▶ **TEXTO APRESENTADO**
>>>

Só a morte me apartará dos livros. A busca pelo conhecimento, em qualquer domínio que ele me seja possível, de acordo, contudo, com as minhas inclinações, só será interrompida quando a luz de meus olhos se apagar. Por vezes, recairá sobre mim o mesmo desalento que me faz buscar novos caminhos profissionais, que me faz dar as costas para a cultura do efêmero, do entretenimento, da alienação. Deixo a lua onde ela deve ficar; não aspiro mais do que àquilo que o meu breve tempo de existência me permite alcançar. E em face de uma audiência inaudível, contento-me em ser eu – um inconformado conformado a mim mesmo.









sexta-feira, 2 de março de 2012

"Mergulhadas no silêncio as palavras tornam-me cantante" (BAR)

                      
 
                               
                           Auto-exame preliminar

No meu cotidiano, vou acumulando palavras em minha alma; palavras que sufoco, silencio, para não me enfadar demais, dando-lhes o direito de gritar. Calo-as para que eu possa conviver em meios sociais com que não me identifico. Sinto-me quase sempre deslocado. Embora me esforce para entabular as conversas triviais e adequadas à ocasião, prefiro o silêncio quando me dou conta de que as bocas que se animam a falar vomitam lugares-comuns. Prefiro o silêncio quando os temas preferidos dos encontros são o Big Brother ou relacionamentos amorosos, em geral, tratados na base dos padrões ideológicos predominantes.

<<<

▶ **MATERIAL FORNECIDO**

>>>

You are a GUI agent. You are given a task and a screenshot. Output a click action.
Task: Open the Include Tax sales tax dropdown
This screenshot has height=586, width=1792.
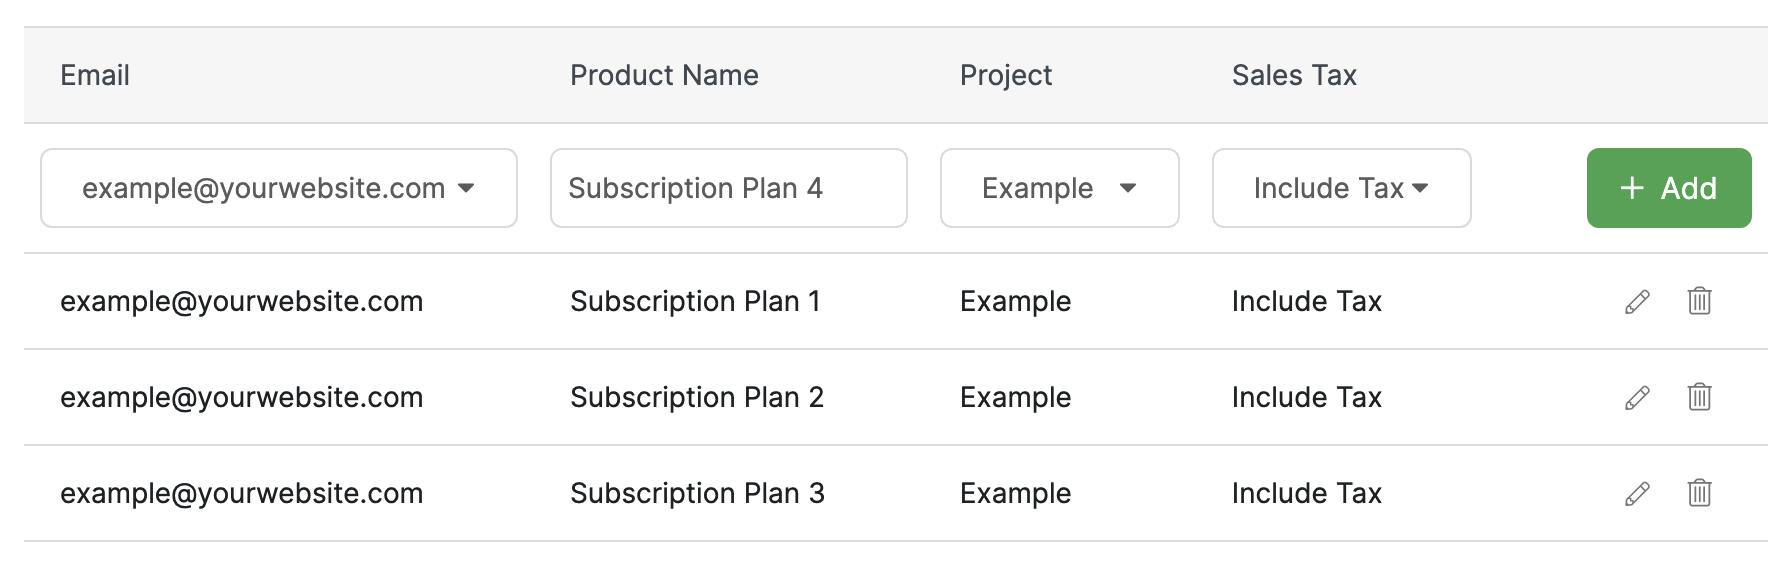[1341, 188]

<<<

▶ **OBJETIVO DO EXERCÍCIO**
Copie do texto apresentado, sem nenhuma alteração, o trecho entre "sexta-feira, 2 de" e "padrões ideológicos predominantes.", incluindo esses dois pontos.

▶ **SOLUÇÃO DETALHADA**
sexta-feira, 2 de março de 2012

"Mergulhadas no silêncio as palavras tornam-me cantante" (BAR)

                      
 
                               
                           Auto-exame preliminar

No meu cotidiano, vou acumulando palavras em minha alma; palavras que sufoco, silencio, para não me enfadar demais, dando-lhes o direito de gritar. Calo-as para que eu possa conviver em meios sociais com que não me identifico. Sinto-me quase sempre deslocado. Embora me esforce para entabular as conversas triviais e adequadas à ocasião, prefiro o silêncio quando me dou conta de que as bocas que se animam a falar vomitam lugares-comuns. Prefiro o silêncio quando os temas preferidos dos encontros são o Big Brother ou relacionamentos amorosos, em geral, tratados na base dos padrões ideológicos predominantes.